=== TASK DIRECTIONS ===
In the whale-watching report below, reproduce everything from "Humpback whales, Orca, a" down to "it and wondered." word for word.

Humpback whales, Orca, a partial eclipse and drifting Seasmoke were all highlights from our day of touring in this Northern Vancouver Island region today.

It was a cloudy, grey day but the colour dimmed even more so when a partial solar eclipse occurred while we were out on the water. This is when the moon passes between the earth and sun, blocking a portion of the sun. It seems as though a shadow from a huge mountain hovered above us and the entire area turned eerie quiet. Whether or not the whales and other animals could sense this event, we all thought about it and wondered.

Every day we see numerous Humpback whale blows on the distant horizon and everyday it seems the numbers are increasing. More feasting occurred today, the menu provided by the fragile food chain that needs to feed so many different species in this area. Orcas were also in the vicinity today and the A30’s and I15’s kept our guests company for a portion of each tour. In the morning the Orcas were travelling west in Blackfish Sound and by the afternoon they were easterly bound in Johnstone Strait.  It is fascinating to watch the orcas spread out and forage with at times miles in between the individuals. When a turn from one individual is made, you suddenly glance through binoculars far across the Strait and realise that every single whale has turned. Perhaps it is telepathic or maybe one specific call was given by the matriarch, and so every whale is guided in this change of direction.

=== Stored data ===
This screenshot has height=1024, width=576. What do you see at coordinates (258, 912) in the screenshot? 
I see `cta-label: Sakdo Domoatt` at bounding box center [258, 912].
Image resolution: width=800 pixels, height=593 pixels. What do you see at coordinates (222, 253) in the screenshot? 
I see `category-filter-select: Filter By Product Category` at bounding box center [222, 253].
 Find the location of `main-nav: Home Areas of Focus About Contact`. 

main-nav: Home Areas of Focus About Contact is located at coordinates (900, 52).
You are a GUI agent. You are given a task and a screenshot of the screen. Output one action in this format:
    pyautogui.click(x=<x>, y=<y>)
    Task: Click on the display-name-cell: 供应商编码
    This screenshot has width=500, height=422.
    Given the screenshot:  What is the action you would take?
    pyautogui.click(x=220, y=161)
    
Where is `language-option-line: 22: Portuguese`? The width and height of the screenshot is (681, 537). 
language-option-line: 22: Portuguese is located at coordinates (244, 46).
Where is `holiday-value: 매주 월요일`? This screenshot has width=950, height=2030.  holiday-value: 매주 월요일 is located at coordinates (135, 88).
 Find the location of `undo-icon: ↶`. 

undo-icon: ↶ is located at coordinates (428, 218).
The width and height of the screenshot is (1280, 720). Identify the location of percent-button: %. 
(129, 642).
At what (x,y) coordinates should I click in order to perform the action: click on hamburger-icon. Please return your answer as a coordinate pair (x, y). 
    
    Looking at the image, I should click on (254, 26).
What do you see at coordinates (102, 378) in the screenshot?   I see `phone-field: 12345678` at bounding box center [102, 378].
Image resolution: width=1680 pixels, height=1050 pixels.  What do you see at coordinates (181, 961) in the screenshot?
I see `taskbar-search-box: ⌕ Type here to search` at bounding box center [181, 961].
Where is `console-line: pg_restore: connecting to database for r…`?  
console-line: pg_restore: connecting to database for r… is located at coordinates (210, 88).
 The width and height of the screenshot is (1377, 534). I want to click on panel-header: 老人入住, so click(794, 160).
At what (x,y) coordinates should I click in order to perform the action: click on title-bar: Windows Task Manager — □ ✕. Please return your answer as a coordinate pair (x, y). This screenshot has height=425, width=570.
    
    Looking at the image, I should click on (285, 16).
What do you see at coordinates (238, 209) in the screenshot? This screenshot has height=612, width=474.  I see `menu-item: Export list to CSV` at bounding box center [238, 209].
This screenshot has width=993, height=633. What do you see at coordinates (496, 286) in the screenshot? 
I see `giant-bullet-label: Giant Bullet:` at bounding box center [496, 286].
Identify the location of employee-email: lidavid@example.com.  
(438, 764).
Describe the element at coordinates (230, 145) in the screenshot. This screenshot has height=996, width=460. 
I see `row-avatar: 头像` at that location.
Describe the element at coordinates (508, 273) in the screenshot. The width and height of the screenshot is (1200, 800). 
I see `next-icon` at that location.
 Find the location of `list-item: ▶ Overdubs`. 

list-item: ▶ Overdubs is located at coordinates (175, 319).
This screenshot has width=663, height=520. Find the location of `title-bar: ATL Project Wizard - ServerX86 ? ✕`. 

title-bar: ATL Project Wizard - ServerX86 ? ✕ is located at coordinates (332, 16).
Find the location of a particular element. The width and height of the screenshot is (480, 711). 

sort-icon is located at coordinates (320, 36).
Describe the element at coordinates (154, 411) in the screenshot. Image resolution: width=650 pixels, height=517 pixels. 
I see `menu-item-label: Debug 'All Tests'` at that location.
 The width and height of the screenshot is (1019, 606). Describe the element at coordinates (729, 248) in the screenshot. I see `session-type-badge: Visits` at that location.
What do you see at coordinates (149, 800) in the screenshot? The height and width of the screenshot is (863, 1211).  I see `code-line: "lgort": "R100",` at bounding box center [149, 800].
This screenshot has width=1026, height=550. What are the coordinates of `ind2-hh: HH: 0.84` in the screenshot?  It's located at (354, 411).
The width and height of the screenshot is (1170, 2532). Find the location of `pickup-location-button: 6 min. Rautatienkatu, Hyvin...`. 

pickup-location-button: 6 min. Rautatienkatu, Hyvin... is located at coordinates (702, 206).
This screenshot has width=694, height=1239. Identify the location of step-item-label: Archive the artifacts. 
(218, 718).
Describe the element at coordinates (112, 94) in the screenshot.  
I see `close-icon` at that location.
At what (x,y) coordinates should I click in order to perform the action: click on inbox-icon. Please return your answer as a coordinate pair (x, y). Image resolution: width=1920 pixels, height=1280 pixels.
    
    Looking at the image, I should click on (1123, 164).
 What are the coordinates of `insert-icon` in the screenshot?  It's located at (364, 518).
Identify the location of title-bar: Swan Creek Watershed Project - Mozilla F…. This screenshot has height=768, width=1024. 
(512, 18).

=== PROBLEM SOLUTION ===
Humpback whales, Orca, a partial eclipse and drifting Seasmoke were all highlights from our day of touring in this Northern Vancouver Island region today.

It was a cloudy, grey day but the colour dimmed even more so when a partial solar eclipse occurred while we were out on the water. This is when the moon passes between the earth and sun, blocking a portion of the sun. It seems as though a shadow from a huge mountain hovered above us and the entire area turned eerie quiet. Whether or not the whales and other animals could sense this event, we all thought about it and wondered.